The calculations used to design and construct SoFi would have been possible, but not economically workable 15 years ago. To do it, HKS and its engineers used powerful parametric design programs to design, calculate, and document the unique aspects of the project. As an example, the massive roof that protects the stadium, plaza, and concert venue is made up of thousands of individual arcs and curves, each one dependent on the adjacent one. Without the help of modern computing, the design and construction of that roof would have taken years longer. Instead, it was designed, fabricated, and installed in less than two years. An awe-inspiring feat: yet design and construction today depend on the ability of computers to generate and calculate even the simplest of buildings we create.

Parametric design is not new. Plane, train, and automobile designers have used parametrics (or more broadly referred to as computational design) as part of their processes for decades, in the early years using powerful supercomputers to solve the equations. In its simplest definition, parametric design is a paradigm where the relationship between design elements is used to manipulate and inform the design of complex geometries and structures. However, in building design, its adoption is quite recent. While you can go back as far as the late 1800’s and find examples that have complex analogue geometries – Antonio Gaudi’s Basilica de la Sagrada Familia in Barcelona (started in 1882 and still incomplete) and Le Corbusier’s Chapel Notre Dame Du Haute in Ronchamp France (circa 1955) are two examples – one of the first times computational design was extensively used in building design was in Frank Gehry’s Guggenheim Museum Bilbao completed in 1997 and the follow on project the Los Angeles Walt Disney Concert Hall, completed in 2003. The Disney Hall’s complex exterior geometric form was shaped by the interior acoustics of the hall and as the parameters for the acoustics changed, the exterior form also changed, in a different but related way.
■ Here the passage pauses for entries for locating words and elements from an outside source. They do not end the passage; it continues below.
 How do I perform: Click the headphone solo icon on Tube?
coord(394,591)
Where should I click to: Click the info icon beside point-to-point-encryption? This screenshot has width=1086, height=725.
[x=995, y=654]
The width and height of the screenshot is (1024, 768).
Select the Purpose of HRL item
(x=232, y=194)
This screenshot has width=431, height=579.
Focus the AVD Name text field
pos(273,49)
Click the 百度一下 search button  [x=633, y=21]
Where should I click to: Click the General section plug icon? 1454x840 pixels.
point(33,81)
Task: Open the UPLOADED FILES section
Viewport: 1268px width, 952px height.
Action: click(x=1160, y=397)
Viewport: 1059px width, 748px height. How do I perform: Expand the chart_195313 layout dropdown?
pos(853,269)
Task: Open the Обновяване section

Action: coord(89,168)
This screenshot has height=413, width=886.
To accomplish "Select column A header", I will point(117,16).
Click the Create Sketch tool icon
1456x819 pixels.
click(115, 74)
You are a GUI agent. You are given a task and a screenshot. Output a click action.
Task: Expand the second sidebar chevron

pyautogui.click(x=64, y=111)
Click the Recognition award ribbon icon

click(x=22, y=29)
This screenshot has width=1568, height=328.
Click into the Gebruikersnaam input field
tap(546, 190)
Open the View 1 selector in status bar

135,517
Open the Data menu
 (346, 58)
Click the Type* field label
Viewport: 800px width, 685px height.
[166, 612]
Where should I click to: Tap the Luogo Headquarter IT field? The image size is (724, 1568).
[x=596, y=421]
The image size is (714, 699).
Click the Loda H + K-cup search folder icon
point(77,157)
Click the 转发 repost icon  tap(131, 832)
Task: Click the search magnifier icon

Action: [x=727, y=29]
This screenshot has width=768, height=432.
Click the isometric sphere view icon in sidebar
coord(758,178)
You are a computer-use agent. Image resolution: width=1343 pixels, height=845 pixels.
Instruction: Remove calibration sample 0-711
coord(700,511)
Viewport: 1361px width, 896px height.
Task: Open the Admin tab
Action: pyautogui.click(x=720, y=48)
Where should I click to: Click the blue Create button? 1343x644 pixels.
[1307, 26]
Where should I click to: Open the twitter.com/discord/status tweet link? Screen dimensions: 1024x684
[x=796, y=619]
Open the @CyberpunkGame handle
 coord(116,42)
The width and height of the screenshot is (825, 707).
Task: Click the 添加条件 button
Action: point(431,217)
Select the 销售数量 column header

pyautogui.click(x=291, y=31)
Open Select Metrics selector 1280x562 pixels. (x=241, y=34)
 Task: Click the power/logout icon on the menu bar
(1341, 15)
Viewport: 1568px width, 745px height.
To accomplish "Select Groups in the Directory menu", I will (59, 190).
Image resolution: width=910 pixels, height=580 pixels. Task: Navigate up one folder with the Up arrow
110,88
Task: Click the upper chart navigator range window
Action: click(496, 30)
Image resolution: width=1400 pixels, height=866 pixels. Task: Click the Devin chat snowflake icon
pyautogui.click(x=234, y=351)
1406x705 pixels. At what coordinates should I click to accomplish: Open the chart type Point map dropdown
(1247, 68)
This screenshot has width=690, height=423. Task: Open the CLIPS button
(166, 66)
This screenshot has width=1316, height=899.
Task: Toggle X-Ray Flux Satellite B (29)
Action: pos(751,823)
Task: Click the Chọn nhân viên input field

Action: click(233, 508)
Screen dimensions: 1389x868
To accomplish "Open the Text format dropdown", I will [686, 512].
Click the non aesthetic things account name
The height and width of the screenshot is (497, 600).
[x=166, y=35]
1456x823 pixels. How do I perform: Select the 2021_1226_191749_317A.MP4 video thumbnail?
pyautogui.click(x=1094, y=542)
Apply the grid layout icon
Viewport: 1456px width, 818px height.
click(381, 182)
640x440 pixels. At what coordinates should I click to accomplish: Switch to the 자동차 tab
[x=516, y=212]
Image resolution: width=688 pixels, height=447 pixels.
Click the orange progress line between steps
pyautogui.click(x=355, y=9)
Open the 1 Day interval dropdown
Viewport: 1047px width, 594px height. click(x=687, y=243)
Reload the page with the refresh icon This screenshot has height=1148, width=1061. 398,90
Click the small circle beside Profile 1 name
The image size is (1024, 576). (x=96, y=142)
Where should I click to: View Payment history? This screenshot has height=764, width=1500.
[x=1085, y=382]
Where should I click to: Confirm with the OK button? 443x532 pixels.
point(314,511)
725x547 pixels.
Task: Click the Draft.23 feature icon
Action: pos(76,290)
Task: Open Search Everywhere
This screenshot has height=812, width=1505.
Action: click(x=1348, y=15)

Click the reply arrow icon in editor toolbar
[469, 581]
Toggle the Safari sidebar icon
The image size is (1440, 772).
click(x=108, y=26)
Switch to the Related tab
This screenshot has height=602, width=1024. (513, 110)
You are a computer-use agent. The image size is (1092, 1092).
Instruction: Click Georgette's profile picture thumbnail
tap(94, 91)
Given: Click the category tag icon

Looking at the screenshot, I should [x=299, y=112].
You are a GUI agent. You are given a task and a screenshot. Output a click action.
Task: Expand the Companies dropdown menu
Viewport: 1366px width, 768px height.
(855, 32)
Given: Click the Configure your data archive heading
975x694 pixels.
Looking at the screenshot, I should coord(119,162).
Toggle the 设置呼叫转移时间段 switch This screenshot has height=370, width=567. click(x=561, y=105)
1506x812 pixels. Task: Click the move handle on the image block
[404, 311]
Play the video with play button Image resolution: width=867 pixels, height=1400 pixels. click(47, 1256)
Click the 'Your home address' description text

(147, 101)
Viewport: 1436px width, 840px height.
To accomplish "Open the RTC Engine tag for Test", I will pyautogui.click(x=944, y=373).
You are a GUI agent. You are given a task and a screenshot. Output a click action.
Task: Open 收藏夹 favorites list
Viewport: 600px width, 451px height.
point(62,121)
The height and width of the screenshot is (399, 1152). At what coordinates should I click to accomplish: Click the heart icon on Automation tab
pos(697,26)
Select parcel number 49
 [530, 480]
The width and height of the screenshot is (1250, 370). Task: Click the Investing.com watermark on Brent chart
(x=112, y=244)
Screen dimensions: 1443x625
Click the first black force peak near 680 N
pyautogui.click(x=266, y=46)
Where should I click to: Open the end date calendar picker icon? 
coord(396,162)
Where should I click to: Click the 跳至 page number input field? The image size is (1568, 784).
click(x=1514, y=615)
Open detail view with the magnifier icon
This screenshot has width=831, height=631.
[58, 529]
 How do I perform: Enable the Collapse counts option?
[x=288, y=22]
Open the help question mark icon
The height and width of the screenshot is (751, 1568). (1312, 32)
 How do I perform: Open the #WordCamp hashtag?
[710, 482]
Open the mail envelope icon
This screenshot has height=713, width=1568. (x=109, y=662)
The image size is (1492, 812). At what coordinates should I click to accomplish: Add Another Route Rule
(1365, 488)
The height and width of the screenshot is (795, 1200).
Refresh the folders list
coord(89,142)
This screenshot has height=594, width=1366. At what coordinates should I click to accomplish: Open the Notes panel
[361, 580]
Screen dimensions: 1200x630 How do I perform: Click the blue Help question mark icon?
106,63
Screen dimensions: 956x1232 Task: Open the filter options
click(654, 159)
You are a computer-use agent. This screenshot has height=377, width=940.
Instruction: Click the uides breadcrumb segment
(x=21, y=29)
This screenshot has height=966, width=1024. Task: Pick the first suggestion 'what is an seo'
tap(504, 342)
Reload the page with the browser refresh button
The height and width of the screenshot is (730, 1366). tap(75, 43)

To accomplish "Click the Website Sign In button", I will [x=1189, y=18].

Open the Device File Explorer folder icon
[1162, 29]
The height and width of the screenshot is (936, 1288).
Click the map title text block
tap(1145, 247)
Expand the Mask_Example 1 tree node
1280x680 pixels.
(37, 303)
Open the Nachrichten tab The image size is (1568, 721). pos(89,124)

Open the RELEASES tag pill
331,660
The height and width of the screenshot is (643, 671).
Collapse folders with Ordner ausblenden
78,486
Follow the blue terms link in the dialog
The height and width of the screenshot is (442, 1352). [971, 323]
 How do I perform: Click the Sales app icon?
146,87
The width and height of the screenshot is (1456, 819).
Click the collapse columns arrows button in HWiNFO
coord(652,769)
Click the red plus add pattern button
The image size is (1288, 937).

During construction, geospatial locating systems were embedded into the structural and envelope components to help find the exact placement – in three dimensions – of each piece. SoFi stadium used this same process for the installation of its roof.

The universal use of computers in design today makes computational design a part of everyday life. Design and Construction are rapidly embracing new techniques to develop and build the buildings of tomorrow. In the next five years, we expect to see an explosion of innovative technologies – AI based design tools, robotics and automation in construction, and integration of new operations tools that use digital infrastructure to create and build living buildings. Yet, for these technologies to fundamentally disrupt and improve the way we create, there must be a foundation of trust that the data we share is the right information, is relevant, and imparts value to the financial performance of the businesses and institutions that use them.

Concert is that foundation – the critical mechanism to document and securely share digital design and construction assets in a way that every member of the team has confidence they can interrogate and find the full set of data assets to prove what they are professionally responsible for providing. Without this trust mechanism, the full transformation will never occur. Therefore, we say, Concert is the Foundation to successful digital design and construction.